Reporte de inteligencia

Ya no somos el paraíso de la seguridad

La primera semana de julio, hallaron a cuatro mujeres muertas en una fosa común en León. Y a la siguiente semana, mataron a un joven del PRI y le marcaron una Z en la espalda.

Son tiempos violentos.

Ayer un hombre fue asesinado en Irapuato y le cortaron los genitales, dejando un narco-mensaje sobre el cadáver.

Son evidencias de que la violencia subió de nivel en Guanajuato, ligada al crimen organizado y al narcotráfico. Y lo peor es que nos estamos acostumbrando.

Un acribillado. Un decapitado. Un asesinato a plena luz del día, en todo el Estado. Una mujer encajuelada. Un hombre en un tambo. Un joven con el tiro de gracia.

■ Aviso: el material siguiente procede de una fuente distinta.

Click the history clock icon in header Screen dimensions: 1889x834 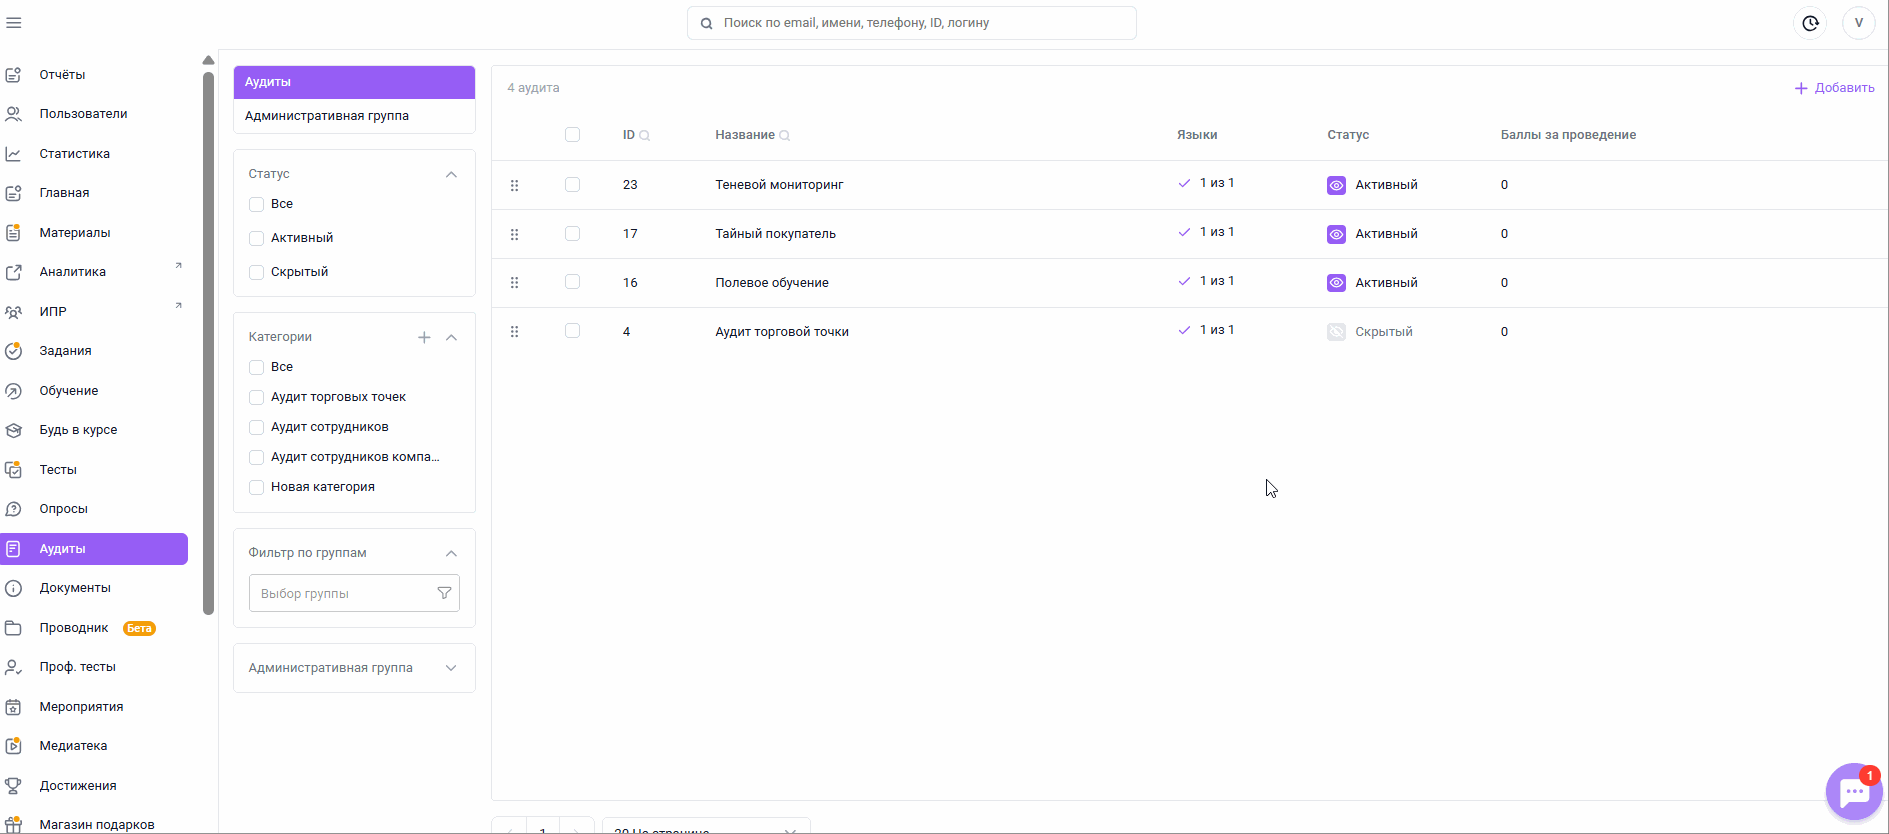click(x=1810, y=23)
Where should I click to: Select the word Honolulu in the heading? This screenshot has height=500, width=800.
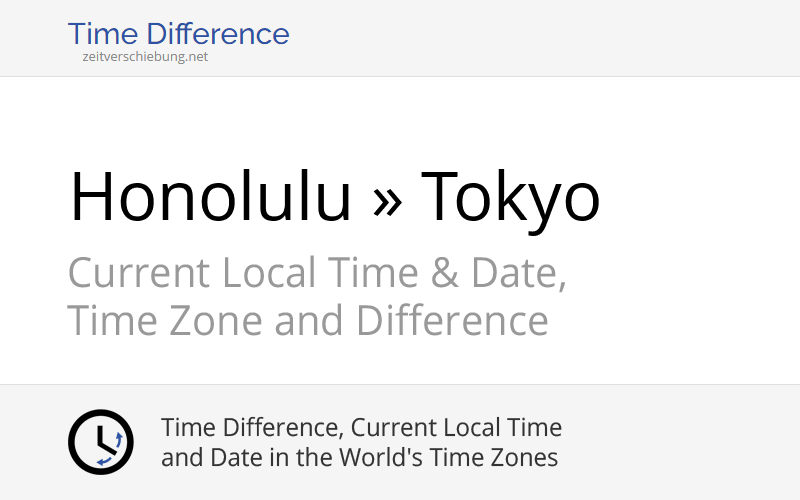click(210, 196)
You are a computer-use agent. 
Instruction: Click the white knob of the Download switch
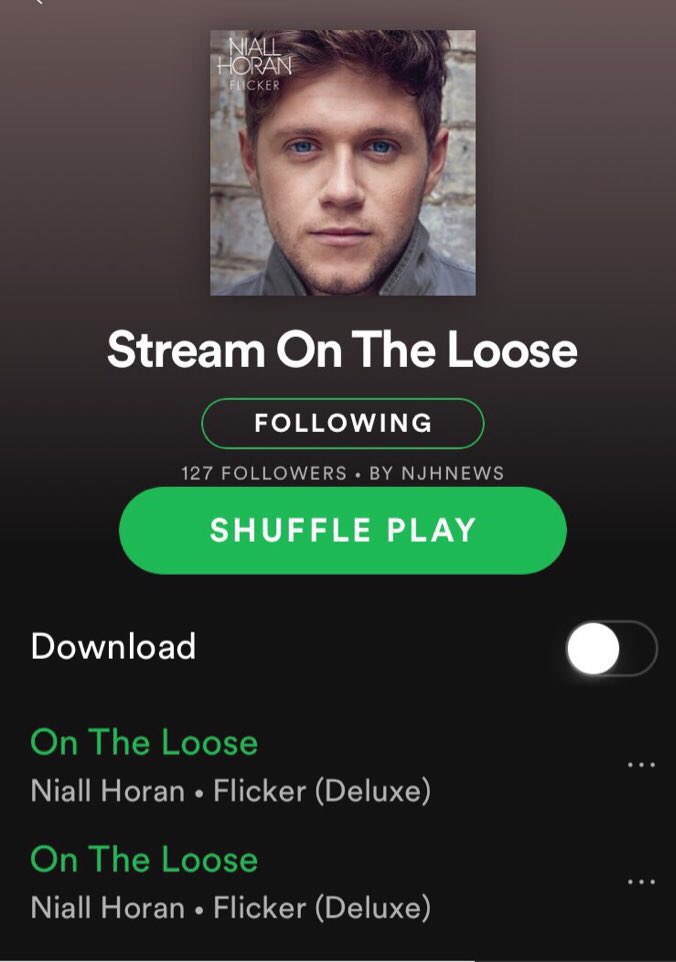(x=593, y=648)
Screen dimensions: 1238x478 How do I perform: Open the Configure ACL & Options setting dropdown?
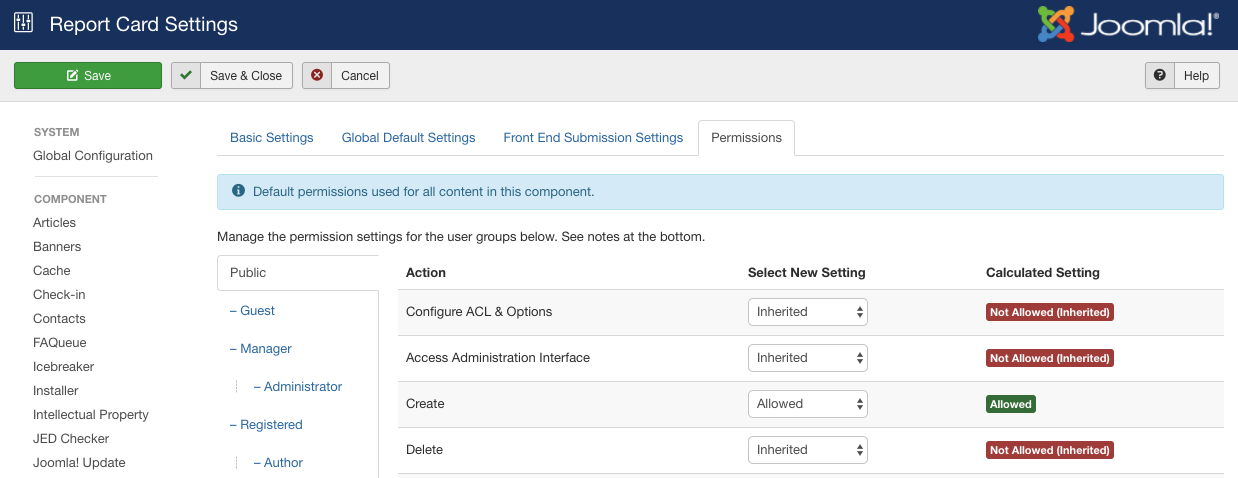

Todo se torció en 6 años. En el 2007, casi nunca había narco-ejecuciones, no existían los famosos levantones y nadie hablaba de decapitados. Ahora son hechos sanguinarios que se ven con frecuencia en la entidad.

La semana pasada, unos militares se agarraron a balazos con unos policías federales en León. En estos momentos hay dos mujeres secuestradas en León. Una banda de roba-cajas fuertes tiene a la policía desconcertada. Y las ejecuciones van en aumento, en barrios y colonias, en antros y bares, y en sitios públicos, cometidos por expertos matones.

Un documento del INEGI, difundido hace dos semanas, revela que del 2007 al 2013, se triplicaron los asesinatos en Guanajuato.

En el 2007 ocurrieron 219 homicidios en el estado, mientras que en el 2013 la cifra fue de 707 asesinatos, de acuerdo al Instituto Nacional de Estadística, Geografía e Informática.

La tasa de homicidios por cada 100 mil habitantes en 2013 es de 12, lo que ubica al estado en el lugar 14 de 32. En 2007 la tasa de homicidios era apenas de 4 por cada 100 mil habitantes, cifra que se duplicó para el 2010 y se triplicó para 2013.

El crecimiento más importante en Guanajuato se presentó entre el 2010 y el 2011. En el 2010, la Procuraduría registró 445 asesinatos, mientras que en el 2011, la cifra llegó a 615 homicidios. En el 2012, el número subió a 684 asesinatos y en el 2013 fueron 707 muertos.

La violencia no para. Tiene un crecimiento sostenido desde hace seis años en Guanajuato. Así que ya es momento de cambiar el discurso y dejar de pensar que somos una isla de seguridad en medio de un mar de violencia. Hay que trabajar para impedir que esto siga creciendo y no solo hacer declaraciones conformistas que nos comparan con otros estados peores. Lo más grave es que los asesinatos –con metralleta o pistola-, son cada vez más crueles y despiadados.